Elo Evaluators Module.

This module contains the OpenAIEloEvaluator class, which implements an ELO-based evaluation system. The ELO system is used to rank different model outputs based on human evaluations, and this specific implementation interfaces with the OpenAI API for those evaluations.

K

Elo rating constant

OpenAIEloEvaluator Objects

class OpenAIEloEvaluator(BaseEvaluator)

OpenAIEloEvaluator is an evaluator that uses the ELO rating system to rank model outputs.

expected_score

def expected_score(r1, r2)

Calculate the expected score between two ratings.

yival.evaluators.rouge_evaluator

The Rouge Evaluator is an advanced AI tool designed to assess the quality of dialogue models.

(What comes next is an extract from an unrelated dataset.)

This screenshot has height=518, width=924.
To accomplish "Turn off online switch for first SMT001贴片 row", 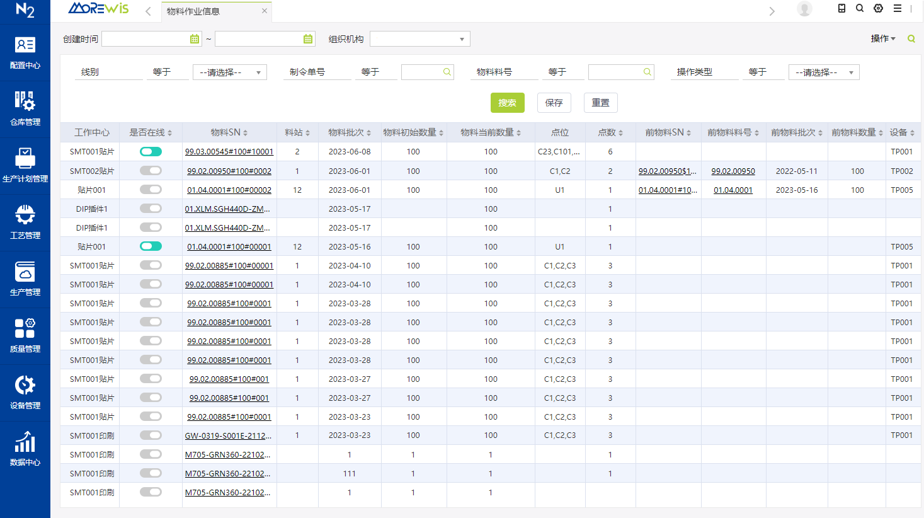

It uses a unique approach to evaluate the responses generated by these models, focusing on aspects such as relevance, coherence, and fluency.

This tool is particularly useful for developers and researchers working on dialogue systems, as it allows them to measure the effectiveness of their models and make necessary enhancements.

The Rouge Evaluator is a valuable asset for anyone looking to enhance the quality and performance of their dialogue models.

RougeEvaluator Objects

class RougeEvaluator(BaseEvaluator)

Evaluator using rouge to calculate rouge score

evaluate

def evaluate(experiment_result: ExperimentResult) -> EvaluatorOutput

Evaluate the experiment result using rouge evaluat

main

def main()

Main function to test the rouge evaluator

yival.evaluators.bertscore_evaluator

BERTScore is a language model evaluation metric based on the BERT language model. It leverages the pre-trained contextual embeddings from BERT and matches words in candidate and reference sentences by cosine similarity. It has been shown to correlate with human judgment on sentence-level and system-level evaluation.

BertScoreEvaluator Objects

class BertScoreEvaluator(BaseEvaluator)

Evaluator calculate bert_score

evaluate

def evaluate(experiment_result: ExperimentResult) -> EvaluatorOutput

Evaluate the experiment result according to bertsocre

main

def main()

Main function to test the bertscore evaluator

yival.evaluators.openai_prompt_based_evaluator

OpenAIPromptBasedEvaluator is an evaluator that uses OpenAI's prompt-based system for evaluations.

The evaluator interfaces with the OpenAI API to present tasks and interpret the model's responses to determine the quality or correctness of a given experiment result.

extract_choice_from_response

def extract_choice_from_response(response: str,
                                 choice_strings: Iterable[str]) -> str

Extracts the choice from the response string.

calculate_choice_score

def calculate_choice_score(
        choice: str,
        choice_scores: Optional[Dict[str, float]] = None) -> Optional[float]

Calculates the score for the given choice.

format_template

def format_template(
        template: Union[str, List[Dict[str, str]]],
        content: Dict[str, Any]) -> Union[str, List[Dict[str, str]]]

Formats a string or list template with the provided content.

choices_to_string

def choices_to_string(choice_strings: Iterable[str]) -> str

Converts a list of choices into a formatted string.

OpenAIPromptBasedEvaluator Objects

class OpenAIPromptBasedEvaluator(BaseEvaluator)

Evaluator using OpenAI's prompt-based evaluation.

evaluate

def evaluate(experiment_result: ExperimentResult) -> EvaluatorOutput

Evaluate the experiment result using OpenAI's prompt-based evaluation.

main

def main()

Main function to test the OpenAIPromptBasedEvaluator.